Autoimmunity, Recessive Diseases, and Gene Replacement Therapy

James M Wilson 1
PMCID: PMC2997601  PMID: 21119692

The next chapter in the complicated story of host immune responses to in vivo gene therapy has been written in the form of a report on adeno-associated vector (AAV)-mediated gene transfer to muscle of subjects with Duchenne's muscular dystrophy (DMD).1 In this phase I study, six boys with DMD received an intramuscular injection of an AAV vector encoding a truncated form of the dystrophin gene. An important conclusion of the study is that the AAV vector induced cytotoxic T lymphocytes (CTLs) against transduced cells, leading to loss of transgene expression. In two subjects, the studies also revealed the unexpected presence of dystrophin-specific T cells in peripheral blood mononuclear cells (PBMCs) harvested before gene transfer. Based on these findings, the authors speculate that the chronic inflammation observed in DMD may be due to T-cell targeting of revertant fibers. They also suggest that some subjects may have an enhanced CTL response to vector-transduced fibers due to the presence of dystrophin-specific T cells that have been activated by revertant fibers. In this Commentary, I evaluate the data on which these provocative conclusions are based.

Many DMD patients have partial internal deletions in dystrophin that render downstream sequences out of frame, leading to premature termination of translation. All DMD patients should have circulating T cells specific for epitopes downstream of the premature stop codon because this portion of the dystrophin protein is not expressed and therefore would not allow for deletion of these T cells in the thymus. In the absence of peripheral stimulation with antigen, these T cells should be naive and found at low levels in the blood. Indeed, all subjects in the trial had partial deletions that rendered the dystrophin gene out of frame. Immunohistochemical analysis of muscle biopsies obtained after gene transfer detected transgene expression in only a limited number of muscle fibers of two of six subjects. This “failure to establish long-term transgene expression,” as the investigators described it, led them to evaluate PBMCs for evidence of T cells against the transgene product. Three subjects did in fact develop T cells specific to dystrophin that appeared subsequent to gene transfer.

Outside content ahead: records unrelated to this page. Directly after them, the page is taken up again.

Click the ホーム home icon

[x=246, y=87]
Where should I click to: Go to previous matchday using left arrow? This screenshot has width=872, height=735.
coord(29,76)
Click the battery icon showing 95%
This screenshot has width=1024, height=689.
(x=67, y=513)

The authors claim that the well-described process of “reversion” of dystrophin expression that occurs in some DMD patients probably led to activation of the preexisting naive T cells. One proposed mechanism of reversion is exon skipping around the deletion in a way that reconstitutes the downstream open reading frame, thereby exposing the patient to epitopes recognized by naive T cells not deleted by the thymus (i.e., unless reversion occurs in epithelial cells responsible for presenting antigen in the thymus and negatively selecting the T cells).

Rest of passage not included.